Java provides support for handling regular expressions by providing regex API (java.util.regex).

Package java.util.regex

Regex API has only two classes: Matcher and Pattern. It includes an exception called PatternSyntaxException.
Pattern object refers to the regular expression. Thing to note is that Pattern class does not contain public constructor which means creating pattern is tricky. Pattern object is created using compile method which is static.

Java Code:
Pattern pattern = Pattern.compile(regexPattern);
Compile method accepts a regular expression as argument. So you have to define the regular expression before creating the pattern object.

Next step is to create a Matcher object.

Matcher is used to search the regular expression in a given text.

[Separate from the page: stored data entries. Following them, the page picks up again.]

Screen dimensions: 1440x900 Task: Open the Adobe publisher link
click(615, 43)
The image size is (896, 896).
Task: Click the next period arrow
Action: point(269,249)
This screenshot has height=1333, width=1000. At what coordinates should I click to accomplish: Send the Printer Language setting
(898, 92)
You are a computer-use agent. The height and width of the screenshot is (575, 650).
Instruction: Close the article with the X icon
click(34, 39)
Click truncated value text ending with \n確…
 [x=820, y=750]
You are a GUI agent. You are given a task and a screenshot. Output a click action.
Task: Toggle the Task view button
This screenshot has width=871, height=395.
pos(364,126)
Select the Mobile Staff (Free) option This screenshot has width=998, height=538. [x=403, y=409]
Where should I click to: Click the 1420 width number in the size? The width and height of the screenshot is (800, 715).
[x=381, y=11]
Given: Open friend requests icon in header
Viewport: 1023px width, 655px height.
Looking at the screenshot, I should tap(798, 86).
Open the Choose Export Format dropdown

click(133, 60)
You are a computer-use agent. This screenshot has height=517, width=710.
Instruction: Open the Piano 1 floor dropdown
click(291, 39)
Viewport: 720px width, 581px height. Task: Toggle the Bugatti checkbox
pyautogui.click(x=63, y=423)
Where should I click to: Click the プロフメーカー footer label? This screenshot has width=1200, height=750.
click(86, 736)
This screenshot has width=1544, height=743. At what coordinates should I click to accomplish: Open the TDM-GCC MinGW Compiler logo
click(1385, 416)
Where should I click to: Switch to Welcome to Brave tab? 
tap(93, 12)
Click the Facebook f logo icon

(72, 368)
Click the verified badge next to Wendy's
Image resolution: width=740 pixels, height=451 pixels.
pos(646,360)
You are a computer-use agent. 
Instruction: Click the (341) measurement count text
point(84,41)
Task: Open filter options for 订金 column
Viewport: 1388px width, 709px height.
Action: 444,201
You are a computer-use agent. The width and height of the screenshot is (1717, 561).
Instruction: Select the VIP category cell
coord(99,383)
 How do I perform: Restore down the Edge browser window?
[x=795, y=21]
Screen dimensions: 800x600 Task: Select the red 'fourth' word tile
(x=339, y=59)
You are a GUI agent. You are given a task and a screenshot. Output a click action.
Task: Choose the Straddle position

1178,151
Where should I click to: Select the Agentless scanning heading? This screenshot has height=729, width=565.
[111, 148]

It also does not have a public constructor. A Matcher object is created by invoking the matcher method on a Pattern object.

Java Code:
Matcher matcher = pattern.matcher(inputStr);
Now coming to PatternSyntaxException. PatternSyntaxException is raised when there is a syntax error in a regular expression pattern.

A simple example

Time for a basic and simple example.

Java Code:
Pattern pattern = Pattern.compile("Hello[0-9]*");

CharSequence inputStr = "Hello22. I am fine.";
Matcher matcher = pattern.matcher(inputStr);

if(matcher.find())
{
int start = matcher.start();
int end = matcher.end();
System.out.println("Pattern found:  " + inputStr.subSequence(start, end).toString());
}
else
System.out.println("Not found.");
Output:
Java Code:
Pattern found:  Hello22
Pattern object was created using static method compile. Regular expression was supplied as argument. CharSequence contains the source data. Matcher object is created using matcher(…) method and is supplied with the source data as argument. All is set now. Method find() is called with matcher object to look for the pattern in the source data. If found, the text is displayed on the console, otherwise, “Not found.” message will be displayed on the console.

If you believe there can be more than one occurrence of the pattern in the text, you can use a while loop to get all the matches:

Java Code:
while(matcher.find())
{
int start = matcher.start();
int end = matcher.end();
System.out.println("Pattern found:  " + inputStr.subSequence(start, end).toString());
}
Regular expression with characters

The simplest form of regular expression comprise of characters enclosed in square brackets. For example:

Java Code:
Pattern pattern = Pattern.compile("H[aeo]llo");
The given regular expression is valid for all the words, which have either ‘a’, ‘e’ or ‘o’ between ‘h’ and ‘llo’. Regular expression [aeo] means only a single occurrence of either a, e or o.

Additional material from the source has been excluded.